The dataframe looks like this when I used df.head(2)
json_str
0 {"id":"lni001","pub_date":"20220301","doc_id":"7098727","unique_id":"64WP-UI-POLI","content":[{"c_id":"002","p_id":"P02","type":"org","source":"internet"},{"c_id":"003","p_id":"P03","type":"org","source":"internet"},{"c_id":"005","p_id":"K01","type":"people","source":"news"}]}
1 {"id":"lni002","pub_date":"20220301","doc_id":"7097889","unique_id":"64WP-UI-CFGT","content":[{"c_id":"012","p_id":"K21","type":"location","source":"internet"},{"c_id":"034","p_id":"P17","type":"people","source":"news"},{"c_id":"098","p_id":"K54","type":"people","source":"news"}]}
The structure of each row looks like this:
{
"id":"lni001",
"pub_date":"20220301",
"doc_id":"7098727",
"unique_id":"64WP-UI-POLI",
"content":[
{
"c_id":"002",
"p_id":"P02",
"type":"org",
"source":"internet"
},
{
"c_id":"003",
"p_id":"P03",
"type":"org",
"source":"internet"
},
{
"c_id":"005",
"p_id":"K01",
"type":"people",
"source":"news"
}
]
}
The type/class of the column is str
by using type(df['json_str'].iloc[0])
All the rows have the same structure/format but some of them may have more information in content
. In the example above, it has 3 different nested strings but some may have 1, 2, 4, 5, or more.
The expected result will look like this below
id pub_date doc_id unique_id c_id p_id type source
lni001 20220301 7098727 64WP-UI-POLI 002 P02 org internet
lni001 20220301 7098727 64WP-UI-POLI 003 P03 org internet
lni001 20220301 7098727 64WP-UI-POLI 005 K01 people internet
lni002 20220301 7097889 64WP-UI-CFGT 012 K21 location internet
lni002 20220301 7097889 64WP-UI-CFGT 034 P17 people news
lni002 20220301 7097889 64WP-UI-CFGT 098 K54 people news
I have tried to convert the column into the dictionary and extract the information out but it doesn't work that well.
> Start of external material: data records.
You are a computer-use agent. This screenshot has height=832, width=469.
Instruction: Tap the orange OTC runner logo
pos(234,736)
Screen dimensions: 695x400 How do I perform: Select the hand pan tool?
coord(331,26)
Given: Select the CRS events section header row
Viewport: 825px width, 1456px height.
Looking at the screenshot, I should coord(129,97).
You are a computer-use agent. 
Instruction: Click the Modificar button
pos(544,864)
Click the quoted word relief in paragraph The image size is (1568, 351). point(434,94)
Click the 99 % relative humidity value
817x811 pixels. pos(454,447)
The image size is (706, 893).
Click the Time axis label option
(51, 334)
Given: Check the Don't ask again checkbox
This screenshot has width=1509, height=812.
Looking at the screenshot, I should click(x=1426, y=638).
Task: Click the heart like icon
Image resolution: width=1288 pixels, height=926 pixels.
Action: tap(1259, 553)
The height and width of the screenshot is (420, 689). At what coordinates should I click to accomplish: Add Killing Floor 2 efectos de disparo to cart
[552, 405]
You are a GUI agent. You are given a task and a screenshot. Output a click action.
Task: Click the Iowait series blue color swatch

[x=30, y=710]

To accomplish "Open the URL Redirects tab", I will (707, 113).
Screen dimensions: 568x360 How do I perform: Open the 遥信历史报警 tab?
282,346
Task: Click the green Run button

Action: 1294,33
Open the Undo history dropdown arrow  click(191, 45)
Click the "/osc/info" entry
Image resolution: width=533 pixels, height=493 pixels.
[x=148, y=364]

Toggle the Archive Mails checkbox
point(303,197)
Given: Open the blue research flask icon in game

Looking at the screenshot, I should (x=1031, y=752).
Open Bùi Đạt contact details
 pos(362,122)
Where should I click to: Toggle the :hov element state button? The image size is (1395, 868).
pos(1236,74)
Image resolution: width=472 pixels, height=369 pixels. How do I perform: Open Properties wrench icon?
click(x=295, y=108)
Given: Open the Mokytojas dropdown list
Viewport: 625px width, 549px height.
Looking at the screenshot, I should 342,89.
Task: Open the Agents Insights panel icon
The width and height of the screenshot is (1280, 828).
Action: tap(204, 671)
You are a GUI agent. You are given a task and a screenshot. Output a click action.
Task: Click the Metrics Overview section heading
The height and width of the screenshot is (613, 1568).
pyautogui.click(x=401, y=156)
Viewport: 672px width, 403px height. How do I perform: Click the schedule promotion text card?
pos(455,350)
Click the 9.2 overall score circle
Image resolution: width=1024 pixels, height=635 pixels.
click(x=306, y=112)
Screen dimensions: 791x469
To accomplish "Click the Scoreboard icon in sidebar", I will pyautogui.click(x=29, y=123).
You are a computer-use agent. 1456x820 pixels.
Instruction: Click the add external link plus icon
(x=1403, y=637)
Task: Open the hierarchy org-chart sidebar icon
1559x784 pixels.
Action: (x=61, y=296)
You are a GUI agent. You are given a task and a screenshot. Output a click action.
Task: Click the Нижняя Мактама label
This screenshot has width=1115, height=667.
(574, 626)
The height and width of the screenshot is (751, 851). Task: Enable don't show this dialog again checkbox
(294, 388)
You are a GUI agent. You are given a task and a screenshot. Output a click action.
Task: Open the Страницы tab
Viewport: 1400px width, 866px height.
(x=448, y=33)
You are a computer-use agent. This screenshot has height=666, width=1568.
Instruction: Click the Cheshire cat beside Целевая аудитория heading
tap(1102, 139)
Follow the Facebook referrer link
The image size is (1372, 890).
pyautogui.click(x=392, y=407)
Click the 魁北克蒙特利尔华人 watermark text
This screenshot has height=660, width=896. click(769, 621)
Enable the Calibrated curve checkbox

I am wondering are there any better ways to do it.
CodePudding user response:
Building off of @enke's answer, you could first convert the strings to real JSON, and then use pd.json_normalize
:
import ast
new_df = pd.json_normalize(df['YOUR COLUMN'].apply(ast.literal_eval), ['content'], list(data.keys()-{'content'}))
If you care about the order of the columns, you can rearrange them:
new_df = new_df[['id', 'pub_date', 'doc_id', 'unique_id', 'c_id', 'p_id', 'type', 'source']]
CodePudding user response:
We could use apply json.loads
on each row and use json_normalize
:
import json
data = df['json_str'].apply(json.loads).tolist()
out = (pd.json_normalize(data, ['content'], list(data[0].keys()-{'content'}))
[['id', 'pub_date', 'doc_id', 'unique_id', 'c_id', 'p_id', 'type', 'source']])
Output:
id pub_date doc_id unique_id c_id p_id type source
0 lni001 20220301 7098727 64WP-UI-POLI 002 P02 org internet
1 lni001 20220301 7098727 64WP-UI-POLI 003 P03 org internet
2 lni001 20220301 7098727 64WP-UI-POLI 005 K01 people news
3 lni002 20220301 7097889 64WP-UI-CFGT 012 K21 location internet
4 lni002 20220301 7097889 64WP-UI-CFGT 034 P17 people news
5 lni002 20220301 7097889 64WP-UI-CFGT 098 K54 people news
Here, data[0].keys()
corresponds to all keys other than "content" in each dictionary.